The Fed watches the economy closely since it is the only independent body with the power to influence the pace of economic growth.
Bernanke discounts the idea of a double-dip recession, in part because key elements of the economy such as housing are already so weak they can't get much worse.
But he does worry about jobs, because the economy is barely growing. "It takes about 2.5 percent growth just to keep unemployment stable," Bernanke says. And that's about what we're getting. "We're not very far from the level where the economy is not self-sustaining."
And he says high unemployment erodes confidence as well as spending power. "I think that's the primary source of risk that we might have another slowdown in the economy."

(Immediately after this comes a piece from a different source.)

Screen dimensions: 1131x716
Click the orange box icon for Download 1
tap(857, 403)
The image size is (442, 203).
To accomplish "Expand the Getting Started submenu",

In hopes of avoiding that, and in an effort to keep interest rates low for the purchase of cars and homes and the like, Bernanke and other Fed governors decided recently to pump another 600 billion dollars into the economy.
"What we're doing is lowering interest rates by buying Treasury securities," Bernanke says. "And by lowering interest rates, we hope to stimulate the economy to grow faster."
Peter Morici, an economist at the University of Maryland, criticizes the administration for not acting more energetically to increase jobs but gives Bernanke credit. "It was basically the only tool Ben Bernanke has at his disposal to ward off what could be a second recession."
Some feared a new round of easing would unleash inflation, but with slow growth and 9.8 percent unemployment, Morici sees inflation as the least of our worries: "I'd love to have that problem. I'd love to see Ben cope with that problem."
Bernanke himself calls the fear of inflation overstated. "We've looked at it very, very carefully. We've analyzed it every which way. One myth that's out there is that what we're doing is printing money. We're not printing money. The amount of currency in circulation is not changing."And he makes clear that if inflation were to come back, the Fed would act swiftly and decisively. "We could raise interest rates in 15 minutes if we have to," he says. Of course, that would be an effort to slow the economy-- clearly a worry for another day.
There may be a time when inflation is a problem, but Bernanke says "that time is not now."